- _Records_
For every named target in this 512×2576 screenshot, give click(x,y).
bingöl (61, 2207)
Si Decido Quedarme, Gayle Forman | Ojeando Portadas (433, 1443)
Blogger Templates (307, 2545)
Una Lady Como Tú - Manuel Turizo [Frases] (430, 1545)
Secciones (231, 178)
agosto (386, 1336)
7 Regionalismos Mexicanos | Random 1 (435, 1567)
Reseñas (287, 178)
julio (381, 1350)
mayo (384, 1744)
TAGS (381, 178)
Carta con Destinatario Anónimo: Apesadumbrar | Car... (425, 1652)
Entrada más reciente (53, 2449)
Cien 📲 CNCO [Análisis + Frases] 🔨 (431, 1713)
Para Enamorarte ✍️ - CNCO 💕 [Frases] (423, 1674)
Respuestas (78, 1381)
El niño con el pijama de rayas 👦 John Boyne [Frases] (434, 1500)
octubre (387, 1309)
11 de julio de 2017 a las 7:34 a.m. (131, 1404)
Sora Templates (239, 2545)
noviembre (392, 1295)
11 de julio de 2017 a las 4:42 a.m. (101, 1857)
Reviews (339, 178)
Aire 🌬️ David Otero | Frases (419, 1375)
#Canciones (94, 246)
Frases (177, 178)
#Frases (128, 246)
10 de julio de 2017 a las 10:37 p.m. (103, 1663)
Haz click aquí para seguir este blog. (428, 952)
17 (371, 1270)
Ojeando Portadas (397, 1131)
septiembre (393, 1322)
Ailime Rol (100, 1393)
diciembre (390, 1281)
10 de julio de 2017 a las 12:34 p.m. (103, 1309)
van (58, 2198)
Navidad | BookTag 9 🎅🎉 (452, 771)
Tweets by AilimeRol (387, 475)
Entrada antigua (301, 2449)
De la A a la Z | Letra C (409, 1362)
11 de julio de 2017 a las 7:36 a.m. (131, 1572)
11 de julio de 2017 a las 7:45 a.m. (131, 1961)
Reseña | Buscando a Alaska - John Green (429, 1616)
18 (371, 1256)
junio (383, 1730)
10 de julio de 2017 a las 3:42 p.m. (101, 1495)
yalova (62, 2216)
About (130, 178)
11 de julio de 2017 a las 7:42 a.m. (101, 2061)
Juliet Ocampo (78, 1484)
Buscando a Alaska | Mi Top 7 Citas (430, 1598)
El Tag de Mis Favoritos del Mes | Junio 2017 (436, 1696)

- _The task_
Transcribe every record above exactly as written.

- _Result for this exercise_
For every named target in this 512×2576 screenshot, give click(x,y).
bingöl (61, 2207)
Si Decido Quedarme, Gayle Forman | Ojeando Portadas (433, 1443)
Blogger Templates (307, 2545)
Una Lady Como Tú - Manuel Turizo [Frases] (430, 1545)
Secciones (231, 178)
agosto (386, 1336)
7 Regionalismos Mexicanos | Random 1 (435, 1567)
Reseñas (287, 178)
julio (381, 1350)
mayo (384, 1744)
TAGS (381, 178)
Carta con Destinatario Anónimo: Apesadumbrar | Car... (425, 1652)
Entrada más reciente (53, 2449)
Cien 📲 CNCO [Análisis + Frases] 🔨 (431, 1713)
Para Enamorarte ✍️ - CNCO 💕 [Frases] (423, 1674)
Respuestas (78, 1381)
El niño con el pijama de rayas 👦 John Boyne [Frases] (434, 1500)
octubre (387, 1309)
11 de julio de 2017 a las 7:34 a.m. (131, 1404)
Sora Templates (239, 2545)
noviembre (392, 1295)
11 de julio de 2017 a las 4:42 a.m. (101, 1857)
Reviews (339, 178)
Aire 🌬️ David Otero | Frases (419, 1375)
#Canciones (94, 246)
Frases (177, 178)
#Frases (128, 246)
10 de julio de 2017 a las 10:37 p.m. (103, 1663)
Haz click aquí para seguir este blog. (428, 952)
17 (371, 1270)
Ojeando Portadas (397, 1131)
septiembre (393, 1322)
Ailime Rol (100, 1393)
diciembre (390, 1281)
10 de julio de 2017 a las 12:34 p.m. (103, 1309)
van (58, 2198)
Navidad | BookTag 9 🎅🎉 (452, 771)
Tweets by AilimeRol (387, 475)
Entrada antigua (301, 2449)
De la A a la Z | Letra C (409, 1362)
11 de julio de 2017 a las 7:36 a.m. (131, 1572)
11 de julio de 2017 a las 7:45 a.m. (131, 1961)
Reseña | Buscando a Alaska - John Green (429, 1616)
18 (371, 1256)
junio (383, 1730)
10 de julio de 2017 a las 3:42 p.m. (101, 1495)
yalova (62, 2216)
About (130, 178)
11 de julio de 2017 a las 7:42 a.m. (101, 2061)
Juliet Ocampo (78, 1484)
Buscando a Alaska | Mi Top 7 Citas (430, 1598)
El Tag de Mis Favoritos del Mes | Junio 2017 (436, 1696)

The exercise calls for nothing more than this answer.